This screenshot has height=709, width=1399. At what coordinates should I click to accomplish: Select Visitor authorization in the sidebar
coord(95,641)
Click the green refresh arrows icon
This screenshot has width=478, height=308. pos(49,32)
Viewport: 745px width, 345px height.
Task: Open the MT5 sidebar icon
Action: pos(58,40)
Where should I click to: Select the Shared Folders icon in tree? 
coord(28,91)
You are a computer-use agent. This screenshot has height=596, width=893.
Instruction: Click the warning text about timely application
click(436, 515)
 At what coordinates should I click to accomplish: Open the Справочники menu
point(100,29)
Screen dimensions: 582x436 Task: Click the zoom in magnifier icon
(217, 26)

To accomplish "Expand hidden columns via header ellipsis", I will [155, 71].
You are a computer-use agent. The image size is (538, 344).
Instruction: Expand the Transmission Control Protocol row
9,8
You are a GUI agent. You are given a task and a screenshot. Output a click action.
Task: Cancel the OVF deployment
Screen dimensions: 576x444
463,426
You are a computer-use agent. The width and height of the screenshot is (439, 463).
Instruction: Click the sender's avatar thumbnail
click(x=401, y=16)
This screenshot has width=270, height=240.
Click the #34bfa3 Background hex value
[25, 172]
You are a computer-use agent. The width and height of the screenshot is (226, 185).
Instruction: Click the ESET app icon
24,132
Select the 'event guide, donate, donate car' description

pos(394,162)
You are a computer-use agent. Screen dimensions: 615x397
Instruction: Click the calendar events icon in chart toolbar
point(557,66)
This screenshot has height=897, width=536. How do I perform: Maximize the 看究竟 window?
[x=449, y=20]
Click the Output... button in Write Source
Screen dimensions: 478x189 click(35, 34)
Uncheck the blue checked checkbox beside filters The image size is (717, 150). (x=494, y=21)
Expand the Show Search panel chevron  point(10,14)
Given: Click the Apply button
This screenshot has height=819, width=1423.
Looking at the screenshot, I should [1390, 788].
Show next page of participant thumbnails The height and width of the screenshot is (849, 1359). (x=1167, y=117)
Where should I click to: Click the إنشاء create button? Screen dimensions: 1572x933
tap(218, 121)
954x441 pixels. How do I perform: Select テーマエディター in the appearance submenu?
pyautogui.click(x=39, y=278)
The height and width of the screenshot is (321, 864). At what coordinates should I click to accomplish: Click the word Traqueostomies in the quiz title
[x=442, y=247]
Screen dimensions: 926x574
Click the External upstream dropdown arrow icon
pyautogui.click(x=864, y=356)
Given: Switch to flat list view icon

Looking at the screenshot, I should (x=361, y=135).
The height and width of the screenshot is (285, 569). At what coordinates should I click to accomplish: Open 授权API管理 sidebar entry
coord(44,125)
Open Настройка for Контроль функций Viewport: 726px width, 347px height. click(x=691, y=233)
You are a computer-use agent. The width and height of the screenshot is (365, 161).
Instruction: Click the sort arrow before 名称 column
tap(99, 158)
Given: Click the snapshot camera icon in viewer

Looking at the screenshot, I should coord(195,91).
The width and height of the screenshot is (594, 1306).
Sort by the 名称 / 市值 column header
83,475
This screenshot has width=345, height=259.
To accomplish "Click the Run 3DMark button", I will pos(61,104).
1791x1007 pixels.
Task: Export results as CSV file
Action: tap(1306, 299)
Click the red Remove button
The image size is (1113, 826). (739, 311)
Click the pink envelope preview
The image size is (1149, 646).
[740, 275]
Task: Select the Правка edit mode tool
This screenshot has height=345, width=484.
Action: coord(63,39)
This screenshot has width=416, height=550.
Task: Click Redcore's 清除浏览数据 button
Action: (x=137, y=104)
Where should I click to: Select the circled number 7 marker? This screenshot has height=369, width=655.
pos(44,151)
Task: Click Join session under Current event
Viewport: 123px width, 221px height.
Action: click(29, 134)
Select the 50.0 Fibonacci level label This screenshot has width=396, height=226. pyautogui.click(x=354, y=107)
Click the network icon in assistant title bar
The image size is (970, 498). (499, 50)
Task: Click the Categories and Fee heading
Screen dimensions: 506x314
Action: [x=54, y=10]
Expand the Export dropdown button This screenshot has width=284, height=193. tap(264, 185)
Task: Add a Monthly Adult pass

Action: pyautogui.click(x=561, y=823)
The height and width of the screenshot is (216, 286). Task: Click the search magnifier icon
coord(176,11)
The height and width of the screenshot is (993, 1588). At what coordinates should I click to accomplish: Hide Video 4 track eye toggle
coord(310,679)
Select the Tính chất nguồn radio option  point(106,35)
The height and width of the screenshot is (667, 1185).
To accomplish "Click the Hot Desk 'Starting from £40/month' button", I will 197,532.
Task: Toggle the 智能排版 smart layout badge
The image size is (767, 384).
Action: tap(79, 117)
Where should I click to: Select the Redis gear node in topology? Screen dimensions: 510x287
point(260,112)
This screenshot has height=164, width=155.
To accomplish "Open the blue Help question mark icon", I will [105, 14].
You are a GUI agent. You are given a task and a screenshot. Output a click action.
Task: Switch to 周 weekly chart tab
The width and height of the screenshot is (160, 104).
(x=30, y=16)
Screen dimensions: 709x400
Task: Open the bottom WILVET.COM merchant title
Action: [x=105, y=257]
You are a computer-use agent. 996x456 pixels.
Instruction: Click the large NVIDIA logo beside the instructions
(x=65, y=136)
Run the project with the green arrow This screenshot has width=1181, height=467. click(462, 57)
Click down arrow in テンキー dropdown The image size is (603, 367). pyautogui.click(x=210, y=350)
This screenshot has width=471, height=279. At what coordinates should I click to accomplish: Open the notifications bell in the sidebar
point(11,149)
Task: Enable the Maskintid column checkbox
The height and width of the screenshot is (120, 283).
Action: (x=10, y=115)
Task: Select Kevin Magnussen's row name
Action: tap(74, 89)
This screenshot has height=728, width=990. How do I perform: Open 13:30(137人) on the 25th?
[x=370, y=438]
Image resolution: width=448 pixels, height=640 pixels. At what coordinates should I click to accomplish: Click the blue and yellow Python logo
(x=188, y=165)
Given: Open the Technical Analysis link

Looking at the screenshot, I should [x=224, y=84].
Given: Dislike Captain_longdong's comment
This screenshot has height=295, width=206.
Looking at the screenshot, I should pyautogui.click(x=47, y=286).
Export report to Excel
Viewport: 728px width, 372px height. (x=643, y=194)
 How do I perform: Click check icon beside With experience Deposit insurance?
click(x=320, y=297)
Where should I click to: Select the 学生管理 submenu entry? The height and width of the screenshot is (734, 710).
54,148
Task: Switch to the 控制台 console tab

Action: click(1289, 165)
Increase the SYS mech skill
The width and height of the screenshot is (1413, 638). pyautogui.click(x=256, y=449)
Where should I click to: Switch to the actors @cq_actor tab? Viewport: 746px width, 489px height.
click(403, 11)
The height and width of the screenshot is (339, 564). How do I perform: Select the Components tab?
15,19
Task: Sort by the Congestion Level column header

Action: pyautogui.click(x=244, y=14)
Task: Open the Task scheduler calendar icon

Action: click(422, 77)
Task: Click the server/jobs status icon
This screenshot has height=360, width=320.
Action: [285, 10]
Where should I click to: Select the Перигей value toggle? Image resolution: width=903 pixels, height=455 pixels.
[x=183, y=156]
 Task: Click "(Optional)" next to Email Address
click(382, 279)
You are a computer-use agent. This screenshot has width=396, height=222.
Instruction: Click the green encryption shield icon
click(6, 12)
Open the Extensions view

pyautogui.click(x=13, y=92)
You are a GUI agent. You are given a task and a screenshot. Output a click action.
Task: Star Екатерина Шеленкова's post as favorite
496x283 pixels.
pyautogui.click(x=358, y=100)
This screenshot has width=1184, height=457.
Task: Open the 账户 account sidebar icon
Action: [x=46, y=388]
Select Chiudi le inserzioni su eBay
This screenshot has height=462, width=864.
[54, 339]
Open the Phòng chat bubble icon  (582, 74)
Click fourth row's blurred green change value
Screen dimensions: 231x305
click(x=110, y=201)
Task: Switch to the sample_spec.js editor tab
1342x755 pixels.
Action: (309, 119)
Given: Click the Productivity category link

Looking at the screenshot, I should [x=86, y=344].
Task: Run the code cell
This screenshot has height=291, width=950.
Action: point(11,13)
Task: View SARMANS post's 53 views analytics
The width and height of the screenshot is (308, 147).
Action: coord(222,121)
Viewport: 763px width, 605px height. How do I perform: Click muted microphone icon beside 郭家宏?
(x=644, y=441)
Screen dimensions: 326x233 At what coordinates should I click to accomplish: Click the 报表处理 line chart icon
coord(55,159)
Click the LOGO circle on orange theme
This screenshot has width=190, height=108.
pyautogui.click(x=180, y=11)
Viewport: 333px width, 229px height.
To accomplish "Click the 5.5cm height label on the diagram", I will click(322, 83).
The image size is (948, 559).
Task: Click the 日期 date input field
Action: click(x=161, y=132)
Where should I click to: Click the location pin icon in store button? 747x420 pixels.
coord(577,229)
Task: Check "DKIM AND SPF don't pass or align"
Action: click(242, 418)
○ ○ ○ ○ ○ ○ ○
> [Goal]: Give the listing lines above, from the line with "Export report to Excel" to the line with "click(x=110, y=201)", both included, as a JSON list of strings with one string per line. Leave out blank lines.

> [Reply to the task]:
[
  "Export report to Excel",
  "Viewport: 728px width, 372px height. (x=643, y=194)",
  " How do I perform: Click check icon beside With experience Deposit insurance?",
  "click(x=320, y=297)",
  "Where should I click to: Select the 学生管理 submenu entry? The height and width of the screenshot is (734, 710).",
  "54,148",
  "Task: Switch to the 控制台 console tab",
  "Action: click(1289, 165)",
  "Increase the SYS mech skill",
  "The width and height of the screenshot is (1413, 638). pyautogui.click(x=256, y=449)",
  "Where should I click to: Switch to the actors @cq_actor tab? Viewport: 746px width, 489px height.",
  "click(403, 11)",
  "The height and width of the screenshot is (339, 564). How do I perform: Select the Components tab?",
  "15,19",
  "Task: Sort by the Congestion Level column header",
  "Action: pyautogui.click(x=244, y=14)",
  "Task: Open the Task scheduler calendar icon",
  "Action: click(422, 77)",
  "Task: Click the server/jobs status icon",
  "This screenshot has height=360, width=320.",
  "Action: [285, 10]",
  "Where should I click to: Select the Перигей value toggle? Image resolution: width=903 pixels, height=455 pixels.",
  "[x=183, y=156]",
  " Task: Click \"(Optional)\" next to Email Address",
  "click(382, 279)",
  "You are a computer-use agent. This screenshot has width=396, height=222.",
  "Instruction: Click the green encryption shield icon",
  "click(6, 12)",
  "Open the Extensions view",
  "pyautogui.click(x=13, y=92)",
  "You are a GUI agent. You are given a task and a screenshot. Output a click action.",
  "Task: Star Екатерина Шеленкова's post as favorite",
  "496x283 pixels.",
  "pyautogui.click(x=358, y=100)",
  "This screenshot has width=1184, height=457.",
  "Task: Open the 账户 account sidebar icon",
  "Action: [x=46, y=388]",
  "Select Chiudi le inserzioni su eBay",
  "This screenshot has height=462, width=864.",
  "[54, 339]",
  "Open the Phòng chat bubble icon  (582, 74)",
  "Click fourth row's blurred green change value",
  "Screen dimensions: 231x305",
  "click(x=110, y=201)"
]